Monday, November 2, 2009

Doing deep copies of arrays of ActiveRecord objects in Ruby

So in Kitsch'nware I have a big collection of ActiveRecord objects I pull from the db, and in a loop I do some processing on the collection where I modify some of the AR objects. Then on the next iteration of the loop, I need the collection restored to a clean state again. One option is to do another DB query to pull the same data, but that seemed silly and inefficient (though I would think Rails' SQL caching would take care of it, but I couldn't verify that it actually worked).
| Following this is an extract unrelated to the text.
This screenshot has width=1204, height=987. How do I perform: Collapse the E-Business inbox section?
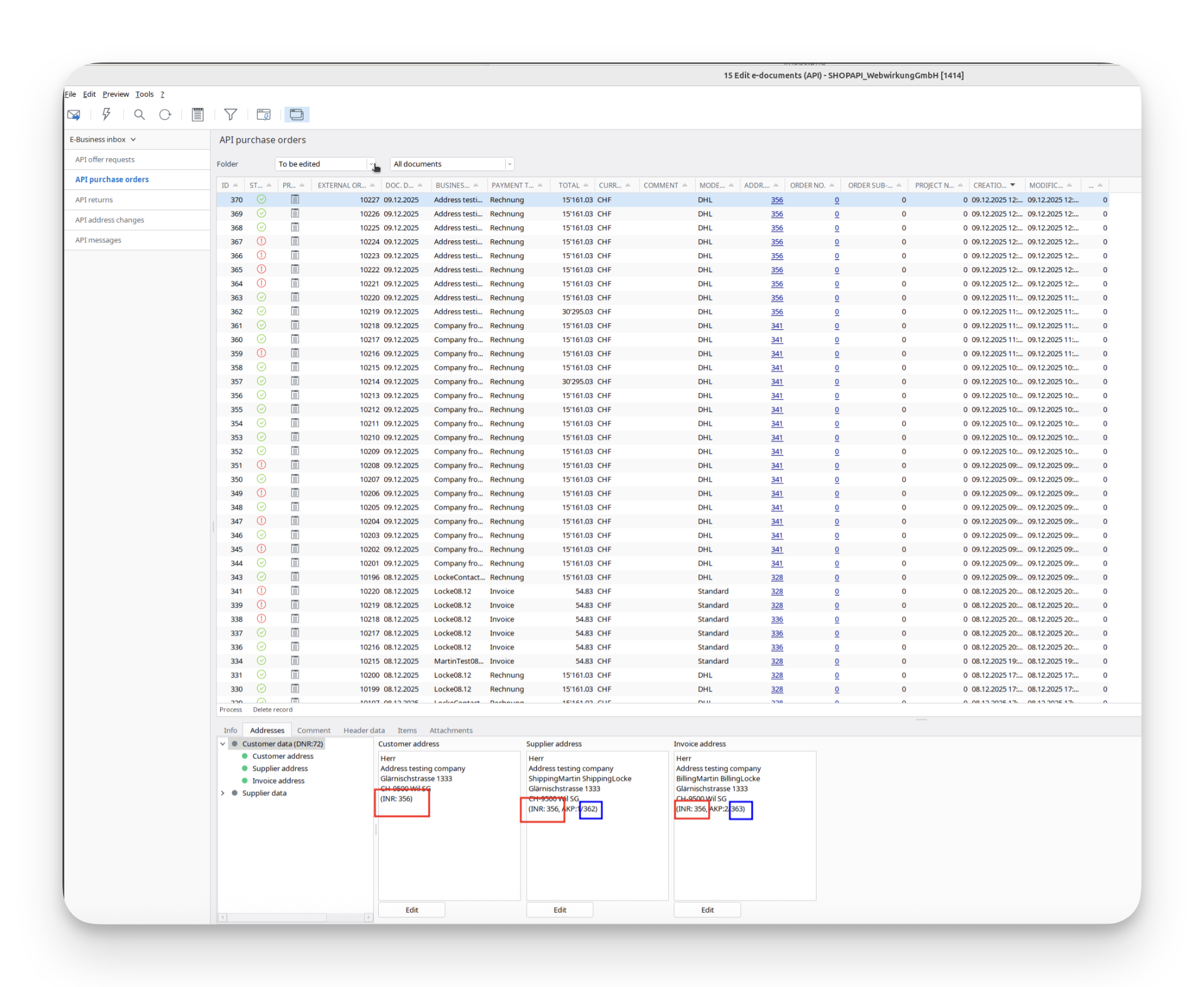133,140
My first thought was to copy the original collection at the top of the loop, so I looked into copying options in Ruby: dup and clone. dup is designed for shallow copies, and what I wanted was a total deep copy of the collection, which I thought clone would do. Alas, no. Did some more looking into it and found on the ActiveRecord API documentation that when AR does a clone, it skips the id but copies all the attributes. In most cases, that would make sense--if you clone something to put back in the DB, you'd want to give it a new id. But in my case, I wanted an exact copy with the id.
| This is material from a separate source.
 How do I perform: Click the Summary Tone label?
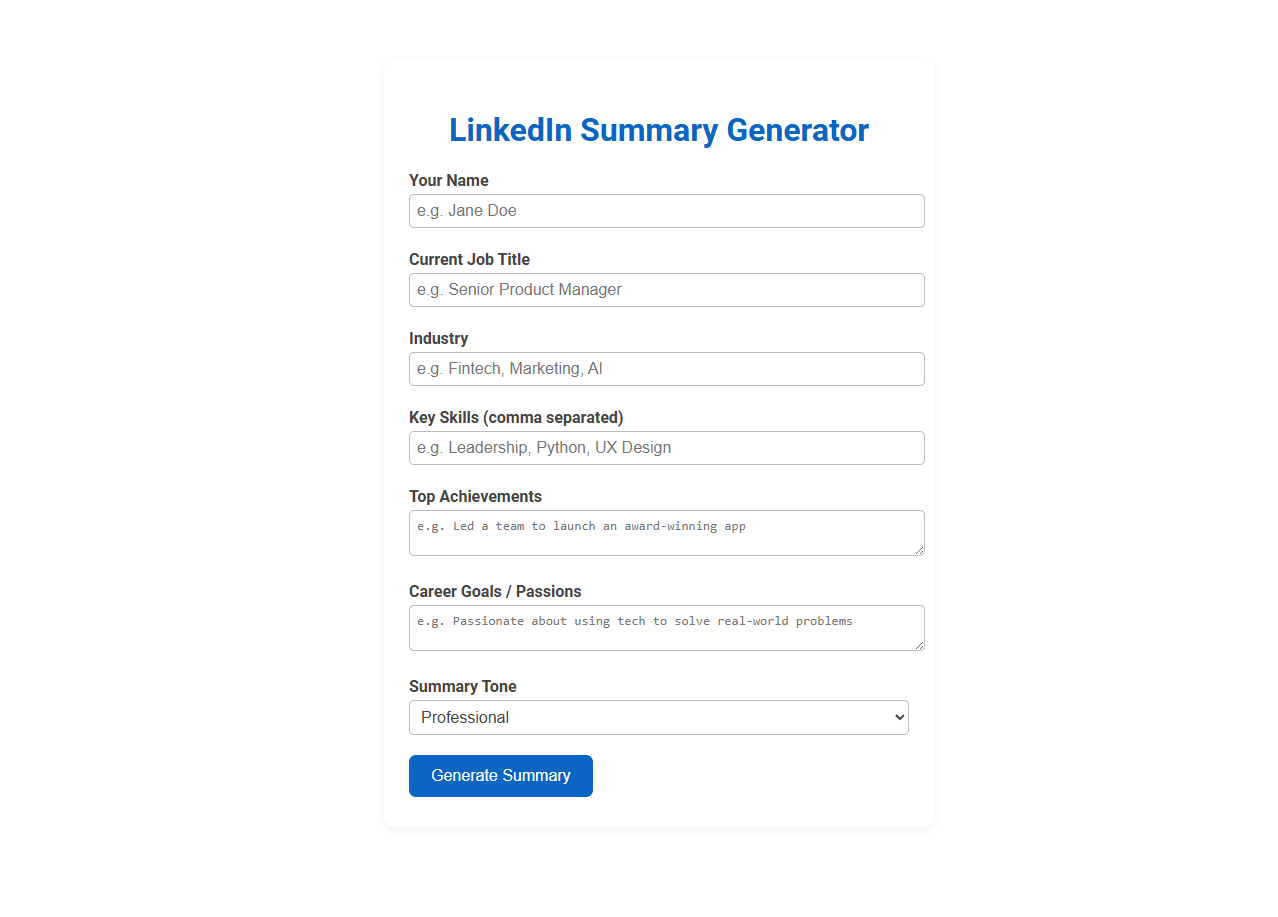(462, 687)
One option was to override clone in my AR classes, but I found what seemed to me to be a cleaner, easier to follow method here and here. It's just a one line thing:

copy_of_your_array = Marshal.load(Marshal.dump(your_array))
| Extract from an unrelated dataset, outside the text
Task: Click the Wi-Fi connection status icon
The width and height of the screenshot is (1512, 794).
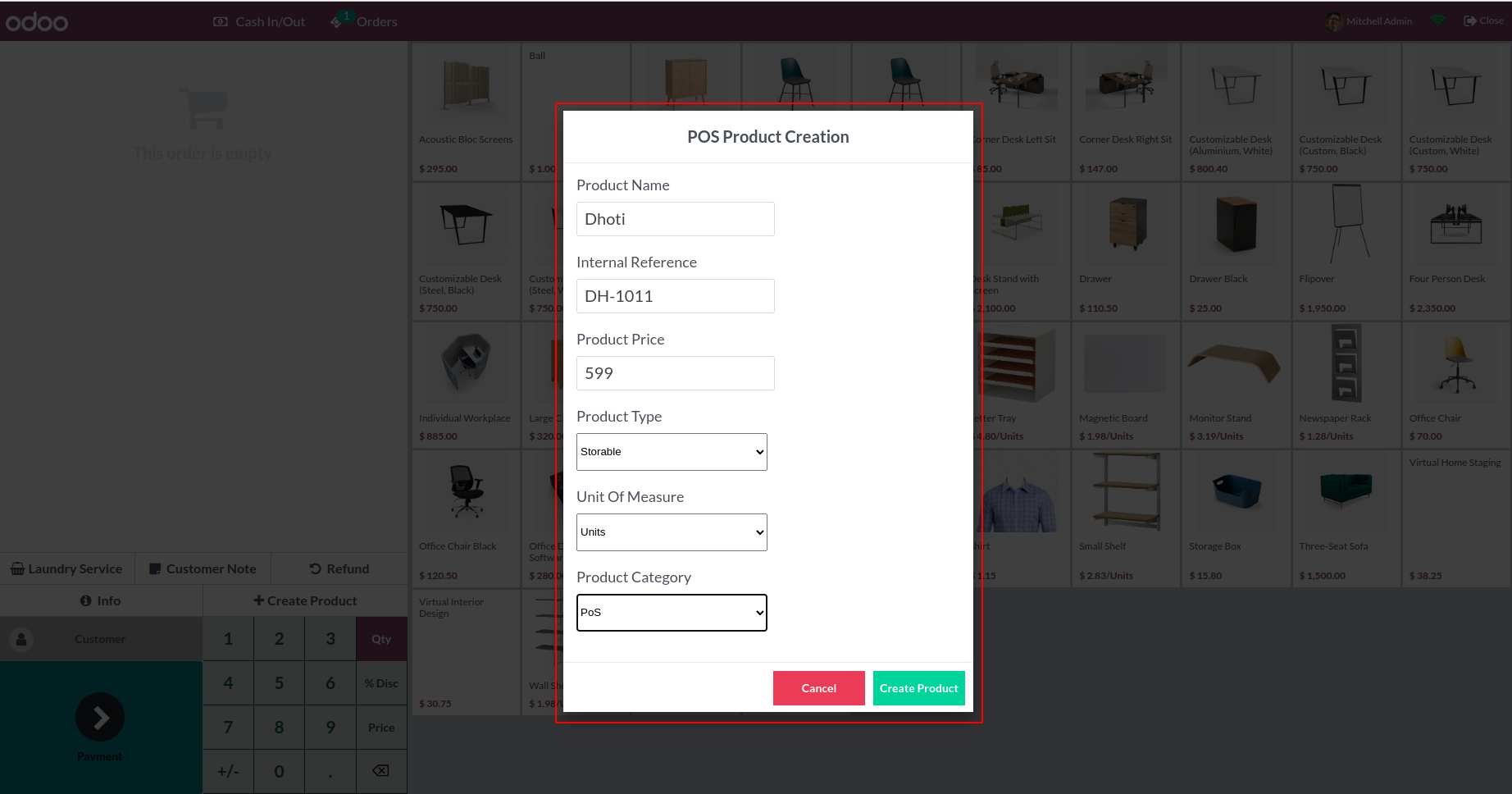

and bam! you've got a deep copy of your array. This cut the number of SQL queries on the page (using a copy of the DB pulled from production, which is still pretty small) from almost 400 queries to about 70, and the amount of time using MySQL went down about 80% (the previous stats were courtesy of the awesome query_reviewer plugin). A few more optimizations to prevent doing the same work over and over in the loop, and I should have a nice performance improvement. One (small) worry is the Ruby overhead doing this clone might incur, but from what I've seen so far it looks fine. Not sure if that will change as my DB gets much bigger.